“You are a little out there.” Am I just a little? I’d say I’m more than a “little” out there. I’m really out there. That comment was said to hurt me, maybe to shut me down, it did the opposite.
My confidence boosted when I saw that message. Why wouldn’t I want to be out there? Why wouldn’t I want to stand my ground? Why wouldn’t I want to be noticed?
I’ve always been the girl that followed my heart. Don’t get me wrong, sometimes I’ve had trouble doing so because my brain isn’t so sure it’s right, but I’ve always ended up where I needed to be.

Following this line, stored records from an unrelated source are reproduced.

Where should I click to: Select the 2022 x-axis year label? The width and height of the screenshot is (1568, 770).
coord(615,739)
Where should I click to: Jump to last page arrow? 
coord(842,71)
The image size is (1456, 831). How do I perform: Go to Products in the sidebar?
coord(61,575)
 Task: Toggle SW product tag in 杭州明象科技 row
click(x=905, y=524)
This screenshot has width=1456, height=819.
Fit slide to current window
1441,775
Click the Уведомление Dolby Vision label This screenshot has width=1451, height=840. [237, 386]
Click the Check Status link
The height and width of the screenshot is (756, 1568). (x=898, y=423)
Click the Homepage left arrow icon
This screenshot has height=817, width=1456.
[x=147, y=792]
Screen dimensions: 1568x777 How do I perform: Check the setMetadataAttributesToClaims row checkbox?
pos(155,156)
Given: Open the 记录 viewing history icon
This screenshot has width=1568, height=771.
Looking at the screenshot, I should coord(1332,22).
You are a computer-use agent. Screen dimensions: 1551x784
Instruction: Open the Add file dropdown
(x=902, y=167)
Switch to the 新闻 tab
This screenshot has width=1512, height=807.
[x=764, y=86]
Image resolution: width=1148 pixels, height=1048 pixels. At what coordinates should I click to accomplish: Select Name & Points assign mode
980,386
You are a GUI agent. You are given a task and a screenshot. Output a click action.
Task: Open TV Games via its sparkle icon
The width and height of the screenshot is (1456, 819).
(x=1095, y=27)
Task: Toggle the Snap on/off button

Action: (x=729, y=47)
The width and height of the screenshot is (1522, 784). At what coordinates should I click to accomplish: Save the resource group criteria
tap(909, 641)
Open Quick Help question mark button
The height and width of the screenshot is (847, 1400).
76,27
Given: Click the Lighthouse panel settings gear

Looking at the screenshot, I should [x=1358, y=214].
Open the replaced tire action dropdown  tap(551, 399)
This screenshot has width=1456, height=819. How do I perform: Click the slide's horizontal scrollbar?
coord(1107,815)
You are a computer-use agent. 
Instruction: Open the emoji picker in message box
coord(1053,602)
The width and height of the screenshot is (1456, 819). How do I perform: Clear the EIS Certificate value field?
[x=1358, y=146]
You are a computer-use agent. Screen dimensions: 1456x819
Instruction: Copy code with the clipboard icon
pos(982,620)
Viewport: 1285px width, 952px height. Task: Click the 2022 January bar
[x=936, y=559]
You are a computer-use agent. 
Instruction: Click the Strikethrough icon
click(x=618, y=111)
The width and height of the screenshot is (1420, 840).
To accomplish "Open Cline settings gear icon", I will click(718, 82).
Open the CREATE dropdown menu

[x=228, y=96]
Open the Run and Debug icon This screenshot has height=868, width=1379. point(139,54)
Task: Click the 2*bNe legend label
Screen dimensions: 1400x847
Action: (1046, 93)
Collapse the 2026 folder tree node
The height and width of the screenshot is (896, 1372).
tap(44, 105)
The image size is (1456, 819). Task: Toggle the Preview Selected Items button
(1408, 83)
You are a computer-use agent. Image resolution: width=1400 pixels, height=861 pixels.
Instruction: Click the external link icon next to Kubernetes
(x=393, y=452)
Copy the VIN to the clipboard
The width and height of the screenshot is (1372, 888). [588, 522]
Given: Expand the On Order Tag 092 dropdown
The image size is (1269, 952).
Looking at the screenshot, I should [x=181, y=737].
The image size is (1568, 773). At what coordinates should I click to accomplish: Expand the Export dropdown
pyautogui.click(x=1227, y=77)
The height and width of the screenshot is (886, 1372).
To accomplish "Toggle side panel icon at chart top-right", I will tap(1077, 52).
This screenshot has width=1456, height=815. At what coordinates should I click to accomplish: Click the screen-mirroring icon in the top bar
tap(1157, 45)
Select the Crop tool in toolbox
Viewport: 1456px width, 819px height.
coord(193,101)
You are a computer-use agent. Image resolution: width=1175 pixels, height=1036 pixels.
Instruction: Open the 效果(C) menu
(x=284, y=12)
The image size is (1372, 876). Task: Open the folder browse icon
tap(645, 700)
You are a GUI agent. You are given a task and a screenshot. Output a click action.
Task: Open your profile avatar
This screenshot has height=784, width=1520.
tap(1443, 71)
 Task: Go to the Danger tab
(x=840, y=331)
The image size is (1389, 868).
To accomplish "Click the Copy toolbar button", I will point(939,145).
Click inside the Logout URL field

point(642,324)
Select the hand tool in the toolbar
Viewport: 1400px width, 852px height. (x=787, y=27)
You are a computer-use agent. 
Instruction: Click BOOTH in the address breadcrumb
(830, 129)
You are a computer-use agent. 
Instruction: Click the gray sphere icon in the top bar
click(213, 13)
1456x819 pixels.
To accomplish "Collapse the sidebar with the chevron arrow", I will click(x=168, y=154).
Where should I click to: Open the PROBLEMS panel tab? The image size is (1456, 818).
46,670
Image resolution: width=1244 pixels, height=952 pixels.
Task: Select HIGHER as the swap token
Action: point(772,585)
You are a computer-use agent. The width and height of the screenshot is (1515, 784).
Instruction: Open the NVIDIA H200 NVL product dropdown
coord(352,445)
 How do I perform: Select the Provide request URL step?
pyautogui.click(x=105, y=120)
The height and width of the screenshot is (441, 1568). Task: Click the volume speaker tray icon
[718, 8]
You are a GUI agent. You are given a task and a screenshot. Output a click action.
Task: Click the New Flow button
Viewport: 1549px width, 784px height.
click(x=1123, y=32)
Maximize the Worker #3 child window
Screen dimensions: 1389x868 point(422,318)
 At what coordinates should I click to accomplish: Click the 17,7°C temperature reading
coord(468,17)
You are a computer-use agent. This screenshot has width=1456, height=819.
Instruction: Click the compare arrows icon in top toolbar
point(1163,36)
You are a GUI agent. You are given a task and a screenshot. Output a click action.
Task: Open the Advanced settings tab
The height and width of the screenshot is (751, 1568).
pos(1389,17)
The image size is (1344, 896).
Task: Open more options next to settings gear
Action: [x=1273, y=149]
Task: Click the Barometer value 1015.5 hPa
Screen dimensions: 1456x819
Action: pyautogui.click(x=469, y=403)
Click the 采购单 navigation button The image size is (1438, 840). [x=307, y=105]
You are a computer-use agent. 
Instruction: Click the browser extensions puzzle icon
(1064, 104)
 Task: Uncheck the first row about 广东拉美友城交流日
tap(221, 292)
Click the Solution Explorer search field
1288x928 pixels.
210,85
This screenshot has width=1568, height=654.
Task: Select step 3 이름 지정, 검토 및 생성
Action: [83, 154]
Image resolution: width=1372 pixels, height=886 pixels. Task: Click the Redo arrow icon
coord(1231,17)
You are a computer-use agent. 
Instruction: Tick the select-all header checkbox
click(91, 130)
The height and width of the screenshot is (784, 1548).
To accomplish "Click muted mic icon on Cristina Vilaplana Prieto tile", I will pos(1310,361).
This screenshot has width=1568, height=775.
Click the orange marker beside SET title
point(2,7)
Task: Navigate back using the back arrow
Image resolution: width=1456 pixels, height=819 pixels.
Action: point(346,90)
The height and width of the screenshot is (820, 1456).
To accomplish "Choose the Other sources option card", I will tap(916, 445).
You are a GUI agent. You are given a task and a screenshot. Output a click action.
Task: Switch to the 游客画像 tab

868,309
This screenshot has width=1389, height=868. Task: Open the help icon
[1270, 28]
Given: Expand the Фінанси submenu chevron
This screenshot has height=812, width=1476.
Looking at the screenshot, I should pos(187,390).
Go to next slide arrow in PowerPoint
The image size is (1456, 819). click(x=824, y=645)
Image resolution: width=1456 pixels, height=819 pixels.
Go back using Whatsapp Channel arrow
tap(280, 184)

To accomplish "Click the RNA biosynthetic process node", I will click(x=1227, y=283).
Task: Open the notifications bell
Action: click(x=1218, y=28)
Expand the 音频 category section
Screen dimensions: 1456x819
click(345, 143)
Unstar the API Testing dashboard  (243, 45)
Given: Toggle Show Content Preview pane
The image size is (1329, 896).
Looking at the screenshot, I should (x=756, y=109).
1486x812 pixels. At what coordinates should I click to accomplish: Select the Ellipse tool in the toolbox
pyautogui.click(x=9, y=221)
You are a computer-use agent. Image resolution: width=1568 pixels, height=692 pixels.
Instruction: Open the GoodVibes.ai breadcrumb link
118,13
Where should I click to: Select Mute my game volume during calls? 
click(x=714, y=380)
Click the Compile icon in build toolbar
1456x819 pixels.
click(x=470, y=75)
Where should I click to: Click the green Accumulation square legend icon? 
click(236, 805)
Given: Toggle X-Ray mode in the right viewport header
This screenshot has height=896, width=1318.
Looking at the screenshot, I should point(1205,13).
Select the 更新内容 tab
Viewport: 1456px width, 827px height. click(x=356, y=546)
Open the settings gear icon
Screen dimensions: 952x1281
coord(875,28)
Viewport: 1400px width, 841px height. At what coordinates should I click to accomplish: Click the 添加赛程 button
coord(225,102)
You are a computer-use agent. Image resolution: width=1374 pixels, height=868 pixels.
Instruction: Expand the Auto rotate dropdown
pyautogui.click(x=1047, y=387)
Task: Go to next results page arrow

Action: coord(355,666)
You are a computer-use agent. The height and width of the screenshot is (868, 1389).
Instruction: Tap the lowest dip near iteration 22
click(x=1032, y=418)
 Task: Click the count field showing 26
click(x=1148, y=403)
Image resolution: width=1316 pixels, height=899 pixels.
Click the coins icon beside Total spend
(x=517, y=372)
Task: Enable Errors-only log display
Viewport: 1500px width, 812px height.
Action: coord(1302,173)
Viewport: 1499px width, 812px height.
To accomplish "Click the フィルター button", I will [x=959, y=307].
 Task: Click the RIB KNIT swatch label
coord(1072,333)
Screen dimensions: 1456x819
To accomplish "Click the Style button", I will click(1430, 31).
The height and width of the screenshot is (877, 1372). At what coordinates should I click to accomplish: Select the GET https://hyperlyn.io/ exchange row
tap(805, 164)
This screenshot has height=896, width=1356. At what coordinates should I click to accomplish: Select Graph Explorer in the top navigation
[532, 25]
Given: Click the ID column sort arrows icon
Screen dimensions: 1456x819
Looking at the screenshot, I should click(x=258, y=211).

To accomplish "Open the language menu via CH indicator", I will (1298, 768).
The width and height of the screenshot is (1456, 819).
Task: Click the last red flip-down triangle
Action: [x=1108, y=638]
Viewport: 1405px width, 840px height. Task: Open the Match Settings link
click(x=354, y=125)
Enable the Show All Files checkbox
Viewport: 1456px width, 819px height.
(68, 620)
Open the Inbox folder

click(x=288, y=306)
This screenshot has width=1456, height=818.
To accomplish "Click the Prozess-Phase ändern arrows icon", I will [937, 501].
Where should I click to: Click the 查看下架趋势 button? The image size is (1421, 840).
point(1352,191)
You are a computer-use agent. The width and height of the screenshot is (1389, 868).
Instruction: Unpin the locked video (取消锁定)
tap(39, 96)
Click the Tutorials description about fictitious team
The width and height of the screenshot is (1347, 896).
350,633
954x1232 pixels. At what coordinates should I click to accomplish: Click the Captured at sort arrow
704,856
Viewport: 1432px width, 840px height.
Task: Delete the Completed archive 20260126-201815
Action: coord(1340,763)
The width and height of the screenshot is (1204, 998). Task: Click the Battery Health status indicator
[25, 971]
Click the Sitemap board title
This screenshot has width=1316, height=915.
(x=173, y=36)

By following my heart, I’ve always been “out there.” Some people might take that the wrong way, I don’t search for negative attention, but I stand up for myself and what I believe in, and sometimes it draws the wrong attention.
I’m always going to be “that” girl that everyone has something to say about. I’m not the typical teenage girl. I do wild things and I’ve learned from many of those events.
I’m not typical because I don’t allow anyone to tell me I can’t do something. I’m anywhere from not picking at my food to jumping into a raging concert to crowd surf. It’s who I am and who I will always be.
So when you tell me I’m “a little out there” I’m going to smile at you and I’m going to fall asleep at night thanking God that he made me so different from everyone else. If following my heart, and not fitting in with the crowd is “out there,” then I’m so thankful to be “that” girl.